## TEXT EXCERPT

To the best of my recollection, the Mets have won several hot stove championships in recent years.
In the winter of 2001-2002, reeling from having been picked to make the playoffs and stumbling to mediocrity in 2001, GM Steve Phillips acted aggressively in acquiring Mo Vaughn, Roberto Alomar and Jeromy Burnitz.
The brew he concocted was toxic; it neatly paralleled the deteriorating relationship and festering tensions between Phillips and manager Bobby Valentine; the result was a 75-86 record and Valentine’s firing after the season.
They also became the darlings of drastic off-season facelifts in the winter of 2004-2005—Omar Minaya’s first year—by signing the biggest pitching name, Pedro Martinez and the biggest outfield name, Carlos Beltran; and hiring Willie Randolph as the manager.
After briefly flirting with contention, they finished tied for 3rd place with an 83-79 record.
In 2007-2008, coming off a monstrous 2007 collapse, the acquired one of the top three pitchers in baseball, Johan Santana; but the injury to Billy Wagner in August left the club with a bullpen in shambles and they stumbled from the playoff race on the last day of the season.
These are not instances limited to the Mets.
The “hot stove champions” look unbeatable from November to March.
Then they start playing.
If headlines and media/fan approval were championships, the 2011 Phillies-Red Sox World Series would’ve been epic; the 2010 Mariners and their “Amazin’ Exec” GM Jack Zduriencik would be on the way to the Hall of Fame; the 2011 Athletics would’ve provided a fitting conclusion to the Moneyball fantasy as Billy Beane‘s genius coincided with his dramatically licensed and factually inaccurate portrayal in the movie.
The Red Sox collapsed; the Phillies were bounced in the playoffs; the 2010 Mariners lost 100 games and were a embarrassment on and a travesty off the field; and the Athletics are horrible as Beane uses his chameleon-like skills at fostering positive public perception to lay the atrocity off on the lack of a new stadium, others stealing “his” strategies and morphing into the likable and hapless everyman, swallowed up by factors out of his control.
Buy it if you want—if you’re a mindless sheep; if you’re stupid.
Because the Mets haven’t signed Jose Reyes to a new contract immediately upon his filing for free agency the consensus—which appears to be based on faux “sources” and the demands of editors to drum up attention and render web hits—is that Reyes is already out the door.
He might be.
He might not be.
Whether he’s a Met or not in 2012 doesn’t automatically mean the Mets are going to be any better than they’d be without him; nor does it mean the team that signs him will have a stamped ticket to the playoffs.
In spite of what the likes of Joel Sherman and Bob Klapisch write, the Mets winning another hot stove title or treading water and perhaps badly hindering the club’s retooling efforts will not repair the issues surrounding the team for 2012.

## DIRECTIONS
(A) In the post about the Mets' off-season moves, whom did the Mets hire as manager in the winter of 2004-2005?
(B) Reproduce part of the post about the Mets' off-season moves word for word, beginning at the words "In the winter of 2001-2002, reeling" and stopping after "and Jeromy Burnitz.".
Rely on the post about the Mets' off-season moves alone and draw on nothing outside it.

## DATA EXCERPT
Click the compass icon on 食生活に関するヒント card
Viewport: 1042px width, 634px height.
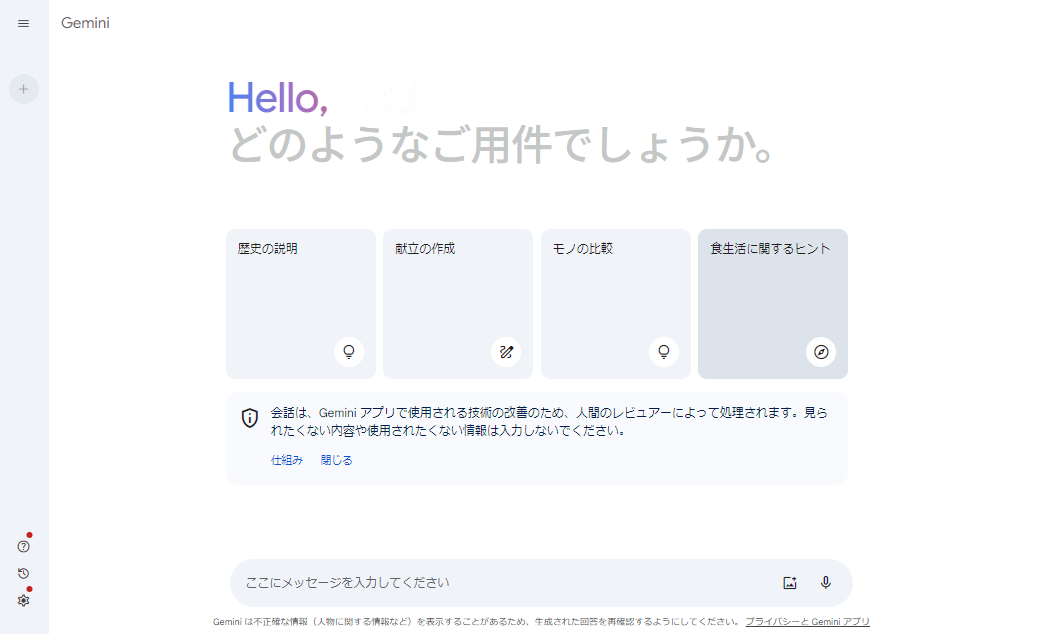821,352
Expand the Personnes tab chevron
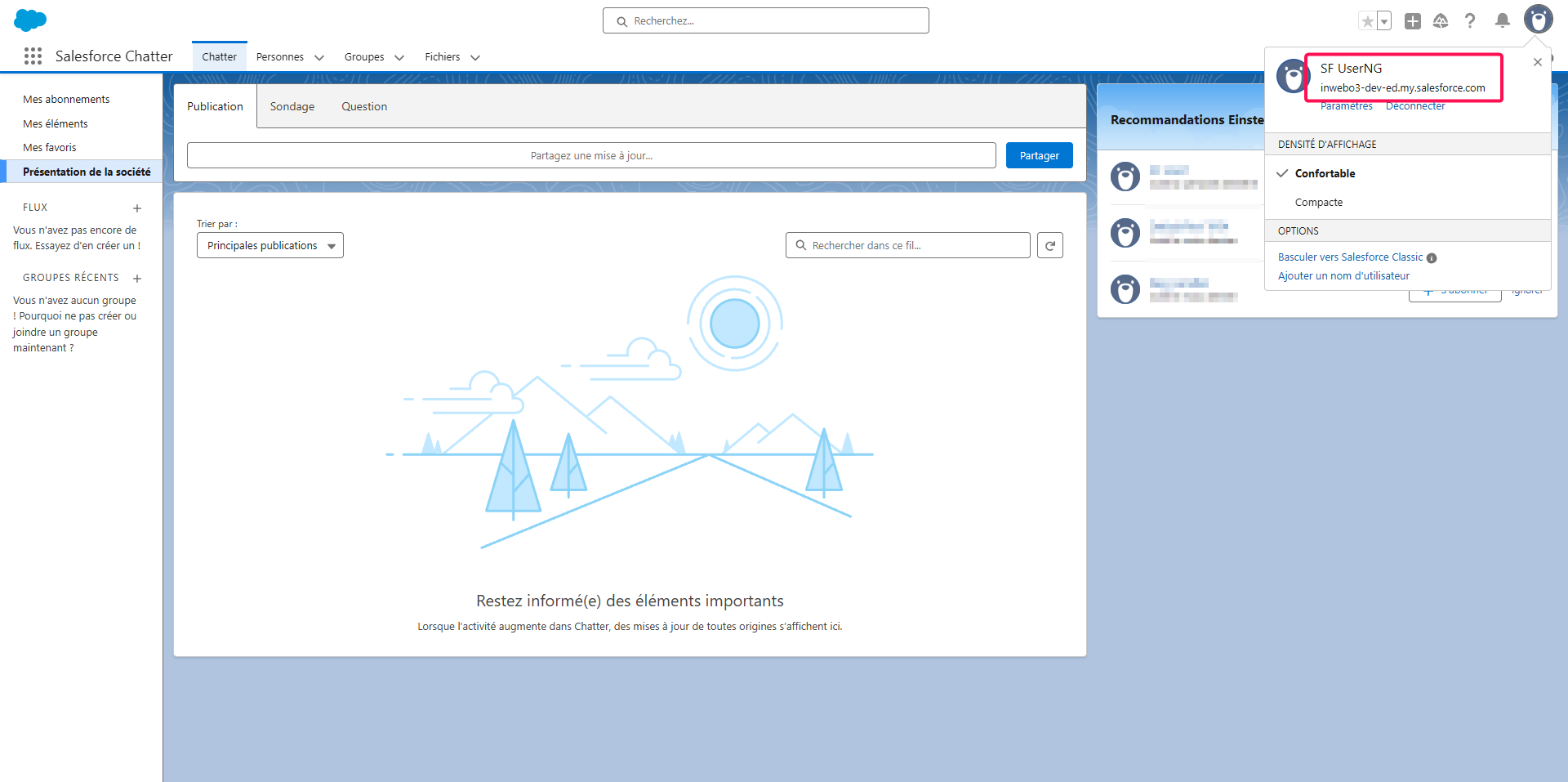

## ANSWERS TO THE EXERCISE
(A) Willie Randolph

(B)
In the winter of 2001-2002, reeling from having been picked to make the playoffs and stumbling to mediocrity in 2001, GM Steve Phillips acted aggressively in acquiring Mo Vaughn, Roberto Alomar and Jeromy Burnitz.